A prognostic signature of Glutathione metabolism-associated long non-coding RNAs for lung adenocarcinoma with immune microenvironment insights

Background Glutathione (GSH) metabolism supports tumor redox balance and drug resistance, while long non-coding RNAs (lncRNAs) influence lung adenocarcinoma (LUAD) progression. This study developed a prognostic model using GSH-related lncRNAs to predict LUAD outcomes and assess tumor immunity.Methods This study analyzed survival data from The Cancer Genome Atlas (TCGA) and identified GSH metabolism-related lncRNAs using Pearson correlation. A prognostic model was built with Cox and Least Absolute Shrinkage and Selection Operator (LASSO) methods and validated by Kaplan-Meier analysis, Receiver Operating Characteristic (ROC) curves, and Principal Component Analysis (PCA). Functional analysis revealed immune infiltration and drug sensitivity differences. Quantitative PCR and experimental studies confirmed the role of lnc-AL162632.3 in LUAD.Results Our model included a total of nine lncRNAs, namely AL162632.3, AL360270.1, LINC00707, DEPDC1-AS1, GSEC, LINC01711, AL078590.2, AC026355.2, and AL096701.4. The model effectively forecasted patient survival, and the nomogram, incorporating additional clinical risk factors, satisfied clinical needs adequately. Patient stratification based on model scores revealed significant disparities in immune cell composition, functionality, and mutations between groups. Additionally, variations were noted in the IC50 values for key lung cancer medications such as Cisplatin, Docetaxel, and Paclitaxel. In vitro cell experiment results showed that AL162632.3 was markedly upregulated, while AC026355.2 tended to be downregulated across these cell lines.
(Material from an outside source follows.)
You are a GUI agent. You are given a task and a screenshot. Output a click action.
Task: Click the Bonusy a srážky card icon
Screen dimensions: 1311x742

Ultimately, suppressing lnc-AL162632.3 markedly reduced the growth, mobility, and invasiveness of lung cancer cells.Conclusion This study identified GSH metabolism-related lncRNAs as key prognostic factors in LUAD and developed a model for risk stratification. High-risk patients showed increased tumor mutation burden (TMB) and stemness, emphasizing the potential of personalized immunotherapy to improve survival outcomes.